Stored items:

/---

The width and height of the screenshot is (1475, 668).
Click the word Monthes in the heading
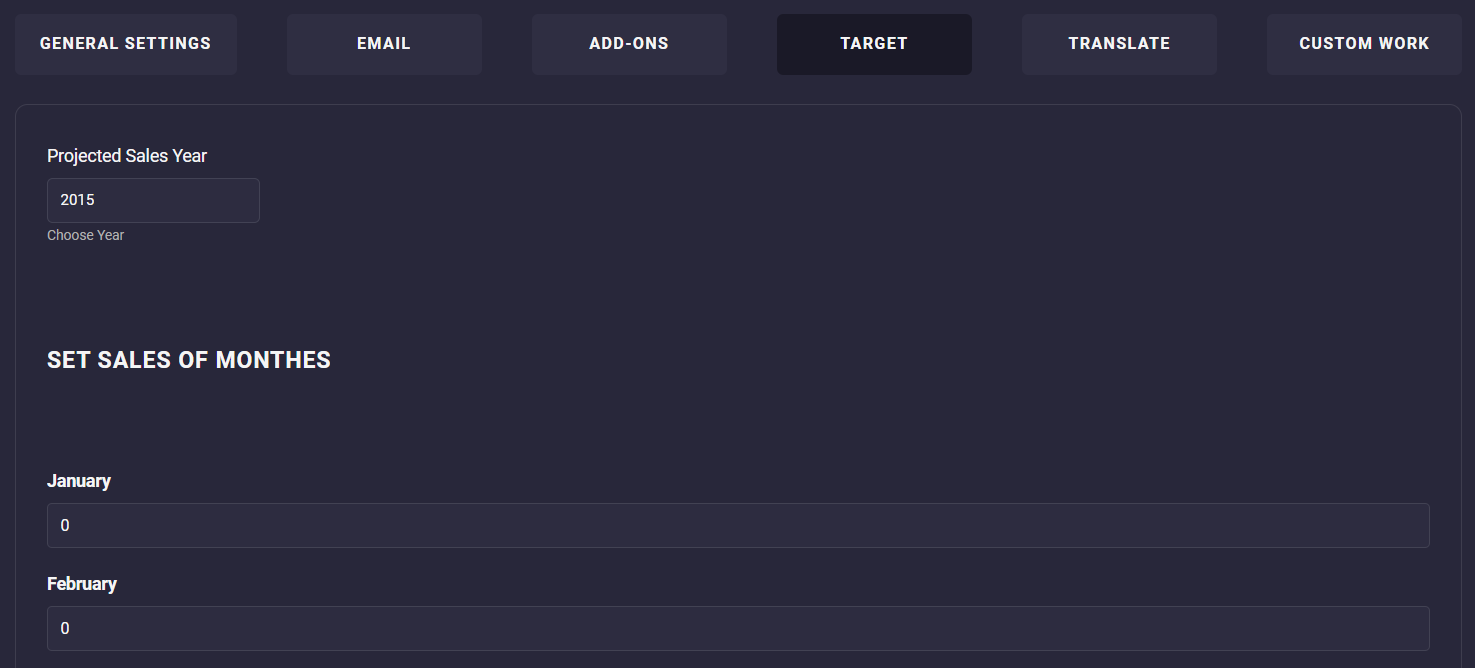click(273, 360)
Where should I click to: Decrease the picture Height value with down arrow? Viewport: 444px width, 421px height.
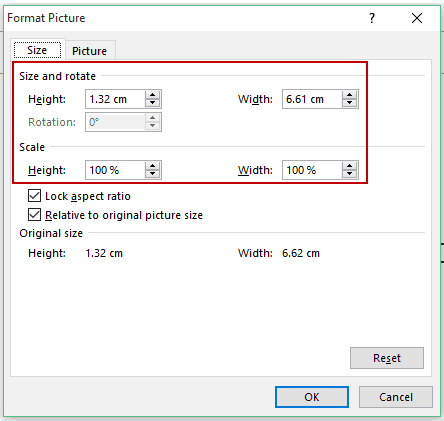tap(152, 103)
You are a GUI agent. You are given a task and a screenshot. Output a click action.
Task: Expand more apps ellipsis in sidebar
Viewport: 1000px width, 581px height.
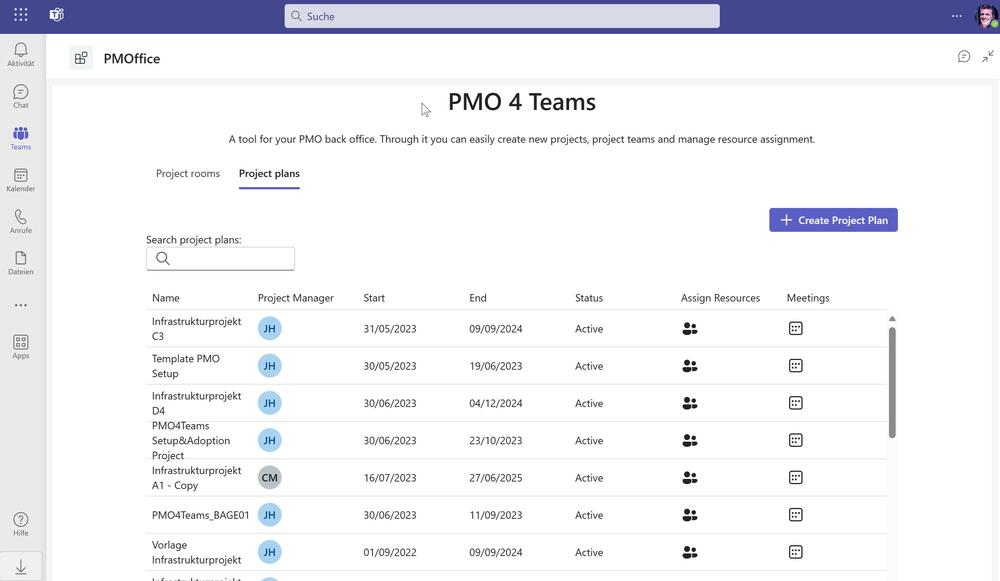point(21,305)
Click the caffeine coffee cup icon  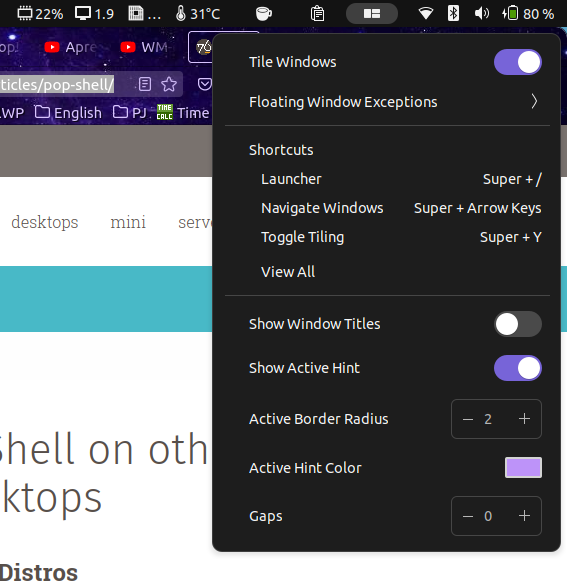click(264, 14)
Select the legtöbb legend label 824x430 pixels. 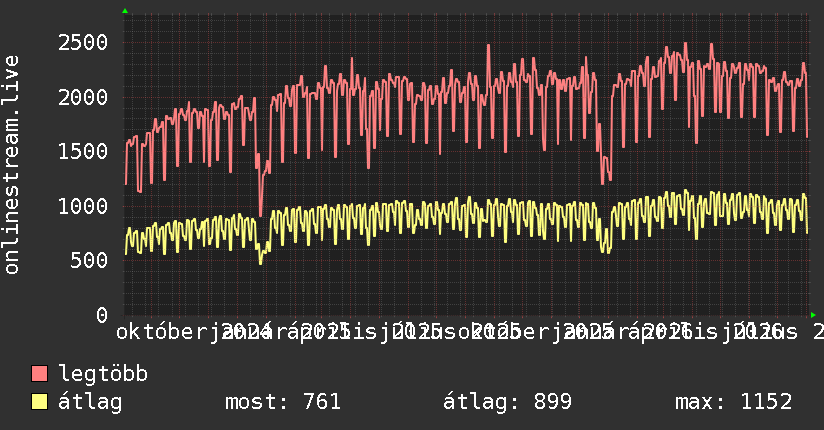point(103,374)
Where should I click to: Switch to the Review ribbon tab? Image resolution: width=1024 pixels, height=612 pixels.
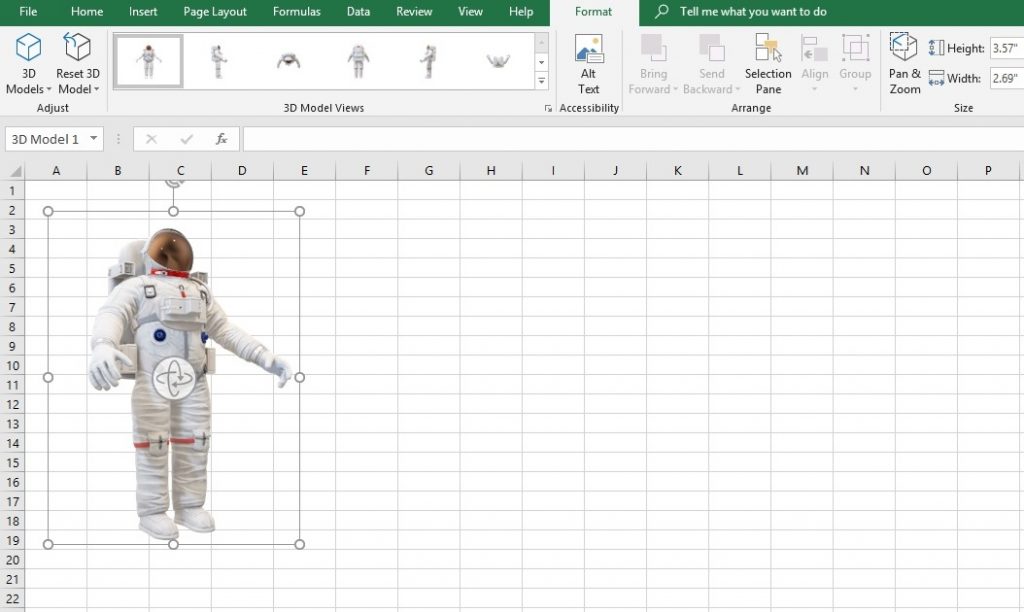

\---

Description of the task
If a line in the entries includes the word "screenshot", copy that line out.

Response for this exercise
The width and height of the screenshot is (1475, 668).
You are a GUI agent. You are given a task and a screenshot. Output a click action.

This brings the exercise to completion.